Parametric Analysis for the Design of Hip Joint Replacement Simulators

Abstract

The simulation of wear, between the components of artificial hip joint implants, is a complicated problem that does not have a robust analytical answer yet. Many studies have been conducted to predict the wear between the femur head and the acetabular cup, as the debris generated due to the wear might produce adverse effects after the surgery. Hip joint simulators provide a means to quantify the amount of wear in preclinical settings, as an in vitro method. However, this brings some other challenges in terms of bio-fidelity. The simulators use force and range of motion data as input and provide wear information as an output. For this reason, it is important to be able to simulate the realistic conditions, by the proper transmission of force and position controlling of the components. Many studies performed on wear simulators but none of them worked on the machine parameters such as power consumption and sensitivity to external inputs in detail. In this study, we perform a sensitivity analysis of the factors affecting the forces acting on the femur head.
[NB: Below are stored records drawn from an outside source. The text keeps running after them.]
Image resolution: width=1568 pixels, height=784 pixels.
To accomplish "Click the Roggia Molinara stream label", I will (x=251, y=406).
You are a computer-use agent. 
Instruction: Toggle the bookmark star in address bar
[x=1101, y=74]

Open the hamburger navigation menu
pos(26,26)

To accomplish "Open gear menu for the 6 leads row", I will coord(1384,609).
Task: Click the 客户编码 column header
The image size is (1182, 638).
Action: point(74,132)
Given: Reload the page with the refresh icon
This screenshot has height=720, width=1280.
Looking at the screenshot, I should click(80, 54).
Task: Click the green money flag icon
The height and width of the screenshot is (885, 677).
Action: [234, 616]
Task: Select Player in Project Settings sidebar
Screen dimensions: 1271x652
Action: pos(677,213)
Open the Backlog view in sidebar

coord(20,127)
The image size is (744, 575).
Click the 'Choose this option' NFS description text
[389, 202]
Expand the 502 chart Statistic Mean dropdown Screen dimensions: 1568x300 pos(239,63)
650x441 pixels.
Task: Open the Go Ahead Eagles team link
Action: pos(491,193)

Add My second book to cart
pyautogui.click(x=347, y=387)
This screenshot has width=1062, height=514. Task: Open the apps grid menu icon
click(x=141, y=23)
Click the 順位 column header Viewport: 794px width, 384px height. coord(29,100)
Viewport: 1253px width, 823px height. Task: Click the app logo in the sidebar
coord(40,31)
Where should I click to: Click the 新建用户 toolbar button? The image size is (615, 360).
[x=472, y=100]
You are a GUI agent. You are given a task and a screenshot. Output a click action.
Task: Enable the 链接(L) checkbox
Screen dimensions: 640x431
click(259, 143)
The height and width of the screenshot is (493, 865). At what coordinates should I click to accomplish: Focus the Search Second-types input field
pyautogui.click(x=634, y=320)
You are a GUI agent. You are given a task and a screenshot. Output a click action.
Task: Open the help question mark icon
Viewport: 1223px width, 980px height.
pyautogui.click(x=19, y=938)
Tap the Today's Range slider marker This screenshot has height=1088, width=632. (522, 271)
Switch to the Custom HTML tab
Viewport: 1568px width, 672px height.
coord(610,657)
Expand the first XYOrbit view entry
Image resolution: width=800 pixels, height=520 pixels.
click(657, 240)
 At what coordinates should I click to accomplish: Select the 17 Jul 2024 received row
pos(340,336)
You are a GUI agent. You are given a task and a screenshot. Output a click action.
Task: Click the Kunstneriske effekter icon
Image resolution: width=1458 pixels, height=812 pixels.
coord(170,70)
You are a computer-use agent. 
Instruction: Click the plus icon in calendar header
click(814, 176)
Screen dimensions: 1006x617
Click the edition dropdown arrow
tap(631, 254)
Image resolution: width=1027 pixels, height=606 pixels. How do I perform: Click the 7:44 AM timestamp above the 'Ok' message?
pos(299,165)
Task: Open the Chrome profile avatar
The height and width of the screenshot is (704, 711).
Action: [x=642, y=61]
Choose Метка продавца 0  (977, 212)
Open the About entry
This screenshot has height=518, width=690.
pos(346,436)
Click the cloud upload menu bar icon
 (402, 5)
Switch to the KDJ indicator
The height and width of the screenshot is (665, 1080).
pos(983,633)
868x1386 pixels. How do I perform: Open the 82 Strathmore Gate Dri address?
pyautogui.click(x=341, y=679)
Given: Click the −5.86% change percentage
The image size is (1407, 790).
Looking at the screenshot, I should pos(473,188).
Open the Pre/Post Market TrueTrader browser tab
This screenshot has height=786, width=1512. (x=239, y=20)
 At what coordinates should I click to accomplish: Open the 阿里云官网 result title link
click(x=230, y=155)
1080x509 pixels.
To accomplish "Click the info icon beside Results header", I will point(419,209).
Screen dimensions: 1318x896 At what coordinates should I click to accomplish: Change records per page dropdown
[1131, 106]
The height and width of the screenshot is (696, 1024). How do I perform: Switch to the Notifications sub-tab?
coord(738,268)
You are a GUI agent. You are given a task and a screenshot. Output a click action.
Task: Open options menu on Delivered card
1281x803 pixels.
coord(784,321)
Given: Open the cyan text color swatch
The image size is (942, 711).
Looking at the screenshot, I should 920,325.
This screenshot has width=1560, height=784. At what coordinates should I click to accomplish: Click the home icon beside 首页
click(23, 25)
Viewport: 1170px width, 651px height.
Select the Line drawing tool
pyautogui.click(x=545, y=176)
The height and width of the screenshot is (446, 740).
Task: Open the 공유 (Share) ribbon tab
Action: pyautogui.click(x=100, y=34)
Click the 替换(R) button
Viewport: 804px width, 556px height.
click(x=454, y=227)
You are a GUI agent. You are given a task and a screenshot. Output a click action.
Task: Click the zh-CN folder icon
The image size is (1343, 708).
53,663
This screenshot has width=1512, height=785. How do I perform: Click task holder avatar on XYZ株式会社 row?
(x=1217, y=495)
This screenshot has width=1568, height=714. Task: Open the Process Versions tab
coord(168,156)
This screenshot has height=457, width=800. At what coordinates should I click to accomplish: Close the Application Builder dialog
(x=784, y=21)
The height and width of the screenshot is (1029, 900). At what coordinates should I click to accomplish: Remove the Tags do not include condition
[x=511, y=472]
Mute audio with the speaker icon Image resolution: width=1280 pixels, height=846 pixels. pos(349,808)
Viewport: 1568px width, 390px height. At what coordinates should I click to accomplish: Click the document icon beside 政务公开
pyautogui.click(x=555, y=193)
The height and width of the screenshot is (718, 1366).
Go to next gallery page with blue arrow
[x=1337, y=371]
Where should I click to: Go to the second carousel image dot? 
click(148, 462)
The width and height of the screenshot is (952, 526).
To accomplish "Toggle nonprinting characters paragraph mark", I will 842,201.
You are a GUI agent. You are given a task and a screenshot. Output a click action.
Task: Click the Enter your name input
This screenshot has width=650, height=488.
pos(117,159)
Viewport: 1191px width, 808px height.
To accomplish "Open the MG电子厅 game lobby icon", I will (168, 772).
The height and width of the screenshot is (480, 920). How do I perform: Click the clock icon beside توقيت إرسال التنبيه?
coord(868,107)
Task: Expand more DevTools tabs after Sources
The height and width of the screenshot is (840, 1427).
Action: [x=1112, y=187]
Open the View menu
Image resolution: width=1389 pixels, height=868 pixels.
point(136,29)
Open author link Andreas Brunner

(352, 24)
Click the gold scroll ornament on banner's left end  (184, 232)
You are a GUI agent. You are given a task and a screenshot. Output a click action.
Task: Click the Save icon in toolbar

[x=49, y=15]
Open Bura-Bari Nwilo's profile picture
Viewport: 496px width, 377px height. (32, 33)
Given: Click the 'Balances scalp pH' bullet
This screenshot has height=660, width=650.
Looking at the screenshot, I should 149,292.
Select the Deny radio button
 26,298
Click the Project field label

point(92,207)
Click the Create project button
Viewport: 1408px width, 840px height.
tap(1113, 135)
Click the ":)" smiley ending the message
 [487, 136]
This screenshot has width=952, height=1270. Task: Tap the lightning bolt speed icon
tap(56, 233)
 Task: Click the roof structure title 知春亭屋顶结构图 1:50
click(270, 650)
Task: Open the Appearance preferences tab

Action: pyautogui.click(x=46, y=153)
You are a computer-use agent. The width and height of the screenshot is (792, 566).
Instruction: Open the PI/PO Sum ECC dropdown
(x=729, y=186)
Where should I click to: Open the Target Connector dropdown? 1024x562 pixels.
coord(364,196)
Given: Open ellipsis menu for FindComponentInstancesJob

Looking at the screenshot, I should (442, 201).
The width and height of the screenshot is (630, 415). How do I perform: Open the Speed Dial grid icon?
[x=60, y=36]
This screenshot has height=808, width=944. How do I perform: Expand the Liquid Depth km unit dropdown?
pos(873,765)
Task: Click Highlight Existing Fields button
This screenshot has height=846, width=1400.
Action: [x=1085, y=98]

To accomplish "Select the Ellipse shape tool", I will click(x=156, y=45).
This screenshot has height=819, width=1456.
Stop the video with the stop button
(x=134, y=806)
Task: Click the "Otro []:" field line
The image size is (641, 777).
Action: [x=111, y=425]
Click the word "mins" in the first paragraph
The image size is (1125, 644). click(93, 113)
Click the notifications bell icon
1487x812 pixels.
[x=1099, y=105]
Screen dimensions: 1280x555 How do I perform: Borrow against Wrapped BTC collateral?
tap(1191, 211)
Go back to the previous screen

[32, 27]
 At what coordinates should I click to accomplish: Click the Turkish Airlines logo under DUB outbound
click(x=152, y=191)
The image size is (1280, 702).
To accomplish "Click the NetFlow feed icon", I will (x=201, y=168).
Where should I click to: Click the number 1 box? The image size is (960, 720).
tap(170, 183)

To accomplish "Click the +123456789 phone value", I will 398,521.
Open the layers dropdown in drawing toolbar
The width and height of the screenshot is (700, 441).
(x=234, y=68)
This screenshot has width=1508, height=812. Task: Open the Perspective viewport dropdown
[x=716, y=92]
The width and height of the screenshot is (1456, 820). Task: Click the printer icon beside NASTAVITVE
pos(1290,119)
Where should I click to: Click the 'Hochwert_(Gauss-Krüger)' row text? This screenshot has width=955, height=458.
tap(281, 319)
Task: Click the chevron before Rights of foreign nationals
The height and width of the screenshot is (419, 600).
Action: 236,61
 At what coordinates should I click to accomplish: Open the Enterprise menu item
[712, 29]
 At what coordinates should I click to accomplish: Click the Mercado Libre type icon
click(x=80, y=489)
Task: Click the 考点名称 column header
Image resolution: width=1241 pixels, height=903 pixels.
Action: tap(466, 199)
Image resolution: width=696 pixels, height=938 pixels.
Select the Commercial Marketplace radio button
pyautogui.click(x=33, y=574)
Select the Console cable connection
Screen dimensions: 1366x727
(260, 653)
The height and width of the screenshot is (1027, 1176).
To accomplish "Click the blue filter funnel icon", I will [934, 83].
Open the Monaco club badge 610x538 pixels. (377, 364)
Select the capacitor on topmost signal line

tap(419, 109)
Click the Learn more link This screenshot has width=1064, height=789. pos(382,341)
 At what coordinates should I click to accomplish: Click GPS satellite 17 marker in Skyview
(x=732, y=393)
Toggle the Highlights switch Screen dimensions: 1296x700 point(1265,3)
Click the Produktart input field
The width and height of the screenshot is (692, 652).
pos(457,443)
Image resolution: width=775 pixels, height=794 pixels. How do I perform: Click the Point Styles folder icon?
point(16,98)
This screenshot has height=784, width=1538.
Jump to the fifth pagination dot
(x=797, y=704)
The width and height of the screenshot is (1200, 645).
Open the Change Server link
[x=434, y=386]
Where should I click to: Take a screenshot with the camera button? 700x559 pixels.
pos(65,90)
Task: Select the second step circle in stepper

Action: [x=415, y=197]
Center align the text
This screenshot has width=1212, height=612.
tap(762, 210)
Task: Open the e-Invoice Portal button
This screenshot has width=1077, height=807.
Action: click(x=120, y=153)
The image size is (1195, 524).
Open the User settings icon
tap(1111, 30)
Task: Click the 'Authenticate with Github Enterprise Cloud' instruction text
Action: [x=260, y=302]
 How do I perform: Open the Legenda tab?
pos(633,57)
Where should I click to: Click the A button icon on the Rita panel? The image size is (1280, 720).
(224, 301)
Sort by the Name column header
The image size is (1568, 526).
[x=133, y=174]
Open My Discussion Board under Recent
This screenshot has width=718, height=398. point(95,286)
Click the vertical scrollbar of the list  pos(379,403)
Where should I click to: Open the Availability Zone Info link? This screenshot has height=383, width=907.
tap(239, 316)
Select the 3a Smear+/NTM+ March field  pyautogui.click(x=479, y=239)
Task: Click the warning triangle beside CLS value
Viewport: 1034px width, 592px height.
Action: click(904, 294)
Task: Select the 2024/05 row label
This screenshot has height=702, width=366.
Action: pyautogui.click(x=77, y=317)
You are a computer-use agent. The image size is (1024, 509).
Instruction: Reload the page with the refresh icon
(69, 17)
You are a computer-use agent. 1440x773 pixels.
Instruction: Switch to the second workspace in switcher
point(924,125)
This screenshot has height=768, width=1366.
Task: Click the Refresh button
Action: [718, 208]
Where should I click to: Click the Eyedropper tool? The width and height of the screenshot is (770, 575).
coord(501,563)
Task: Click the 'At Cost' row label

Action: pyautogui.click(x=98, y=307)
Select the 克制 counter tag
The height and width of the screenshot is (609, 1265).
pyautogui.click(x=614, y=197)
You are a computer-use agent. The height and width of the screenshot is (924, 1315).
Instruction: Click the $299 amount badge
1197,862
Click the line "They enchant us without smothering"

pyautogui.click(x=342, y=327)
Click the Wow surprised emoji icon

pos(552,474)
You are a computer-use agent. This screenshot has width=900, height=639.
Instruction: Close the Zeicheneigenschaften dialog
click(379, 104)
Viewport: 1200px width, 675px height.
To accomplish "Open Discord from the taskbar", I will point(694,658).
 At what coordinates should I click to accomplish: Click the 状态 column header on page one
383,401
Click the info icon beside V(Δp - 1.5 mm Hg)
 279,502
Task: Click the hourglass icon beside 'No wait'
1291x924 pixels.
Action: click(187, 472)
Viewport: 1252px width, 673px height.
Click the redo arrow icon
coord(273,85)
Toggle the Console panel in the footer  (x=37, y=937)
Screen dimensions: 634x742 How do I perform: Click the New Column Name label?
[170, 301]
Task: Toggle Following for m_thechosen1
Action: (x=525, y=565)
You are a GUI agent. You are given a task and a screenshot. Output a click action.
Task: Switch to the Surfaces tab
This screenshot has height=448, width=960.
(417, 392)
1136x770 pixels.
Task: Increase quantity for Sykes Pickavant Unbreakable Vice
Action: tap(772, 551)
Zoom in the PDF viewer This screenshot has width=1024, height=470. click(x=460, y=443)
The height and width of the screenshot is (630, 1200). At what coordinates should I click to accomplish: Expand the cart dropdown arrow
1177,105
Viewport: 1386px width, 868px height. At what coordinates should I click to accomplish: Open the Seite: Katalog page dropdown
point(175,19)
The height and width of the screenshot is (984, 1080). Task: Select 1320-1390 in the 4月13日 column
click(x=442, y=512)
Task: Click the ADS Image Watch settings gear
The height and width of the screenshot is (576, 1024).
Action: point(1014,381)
In silico simulations were performed by changing the values of acting force, friction coefficient, and radius of femur head to understand the effects of each parameter on the frictional moment of the joint. These analyses demonstrate the importance of using correct parameters while designing simulators, which accept flexible boundary conditions. The architecture of the hip simulator was also investigated for the first time. The results are expected to pave the way for improving the bio-fidelity of the simulators in the field of biomechanics. © 2021 IEEE.